The government’s commitment to this program, though, is suspect. Few medical exemptions have been granted (approximately 3,000), when there are several hundred thousand Canadians who self-medicate with cannabis. And for many people who apply for exemption, the application process has been onerous, confusing and not supported by physicians, and the program has failed to guarantee a safe, affordable supply.8-9

The future?

The legal history of cannabis over the next 100 years is a tale yet to be written in Canadian experience. But, without question, the experience of marijuana users needs to be acknowledged and respected. Actual and meaningful reform of harmful drug laws must be based on both scientific knowledge and concern for human rights, democracy and justice.

 
About the author
Andy is a sociologist who teaches in the area of crime and criminal justice at the University of Guelph. His research on cannabis, spanning more than a decade, examines use patterns, benefits, problems and their implications for social policy development 
Footnotes:
  1. Adlaf, E., Begin, P., & Sawka, E (Eds.). (2005). Canadian addiction survey (CAS): A national survey of Canadians’ use of alcohol and other drugs: Prevalence of use and related harms: Detailed report. Ottawa: Canadian Centre on Substance Abuse.

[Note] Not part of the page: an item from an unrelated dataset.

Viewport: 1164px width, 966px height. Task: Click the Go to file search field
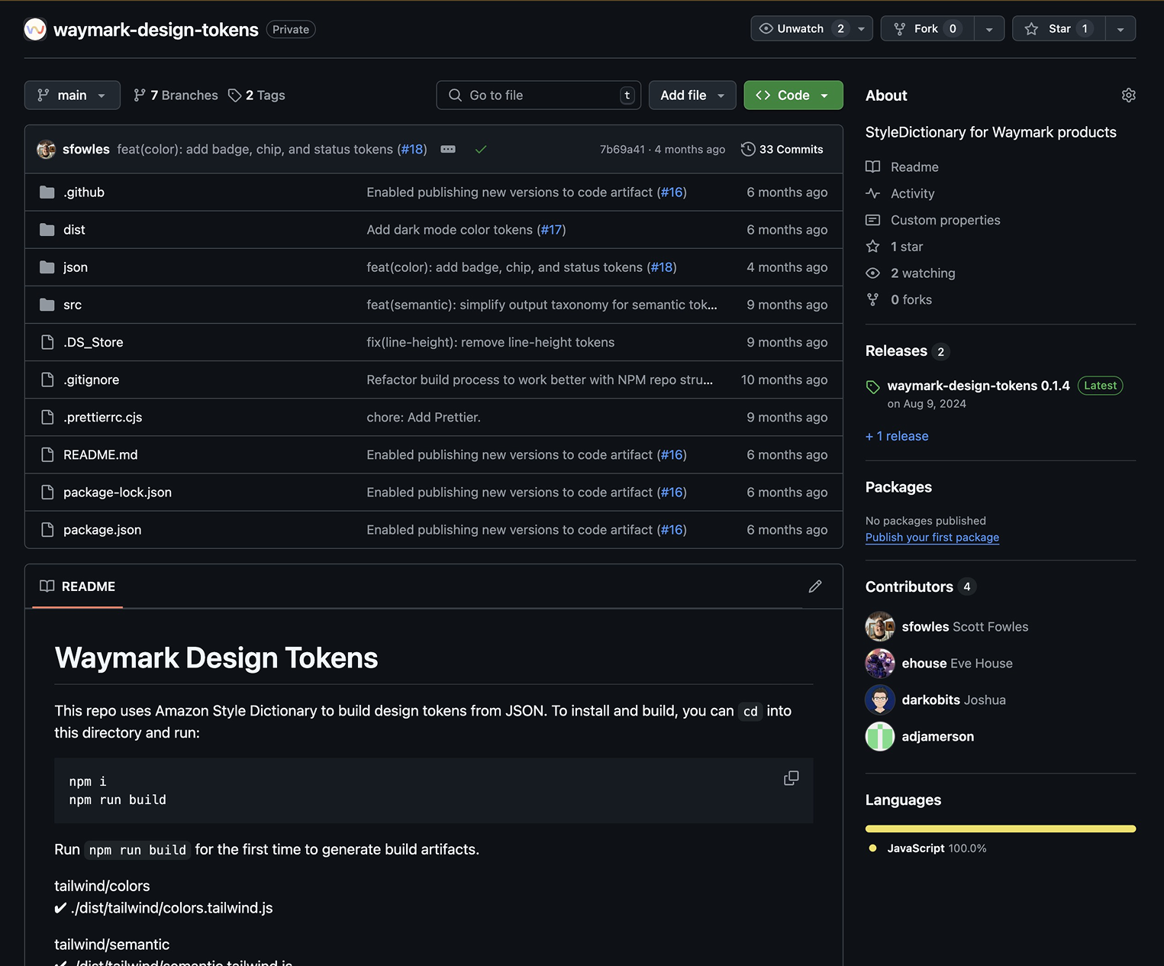tap(538, 95)
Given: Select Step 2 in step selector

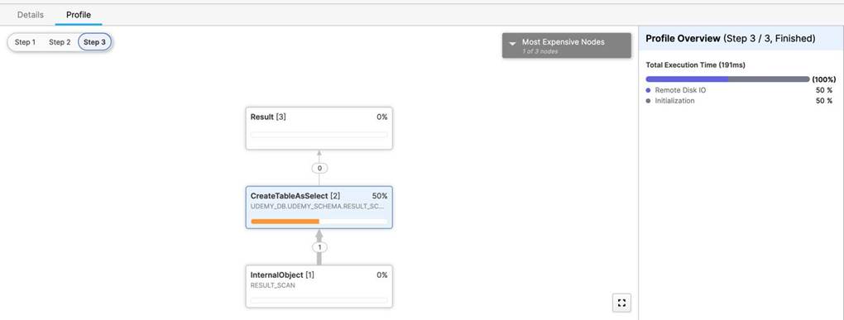Looking at the screenshot, I should pyautogui.click(x=60, y=42).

  2. Giffen, P.J., Endicott, S.J. & Lambert, S. (1991). Panic and indifference: The politics of Canada’s drug laws. Ottawa: Canadian Centre on Substance Abuse.

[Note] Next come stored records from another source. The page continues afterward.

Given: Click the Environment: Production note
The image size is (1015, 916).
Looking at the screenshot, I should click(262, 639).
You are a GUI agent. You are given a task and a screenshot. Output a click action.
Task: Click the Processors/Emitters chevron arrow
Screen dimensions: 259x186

  3. Hathaway, A.D. & Erickson, P.G. (2003). Drug reform principles and policy debates: Harm reduction prospects for cannabis in Canada. Journal of Drug Issues, 33(3), 467-496.

  4. Le Dain, G. (1972). Cannabis: Report of the Canadian Government Commission of Inquiry into the Non-Medical Use of Drugs. Ottawa: Information Canada.

  5. House of Commons Report of the Special Committee on Non-Medical Use of Drugs. (2002). Policy for the new millennium: Working together to redefine Canada’s drug strategy. Ottawa: Information Canada.

  6. Senate Special Committee on Illegal Drugs. (2002). Cannabis: Our position for a Canadian public policy. Ottawa: Information Canada.

  7. Government of Canada. (2001). Controlled drugs and substances act: Medical marihuana access regulations. Canada Gazette (Part II), (135)14. http://gazette.gc.ca/archives/p2/2001/2001-07-04/html/sor-dors227-eng.html.

  8. Belle-Isle, L. & Hathaway, A.D. (2007). Barriers to access to medical cannabis for Canadians living with HIV/AIDS. AIDS Care, 19(4): 500-506.

  9. Lucas, P.G. (2008). Regulating compassion: An overview of Canada’s federal medical cannabis policy and practice. Harm Reduction Journal, 5:5.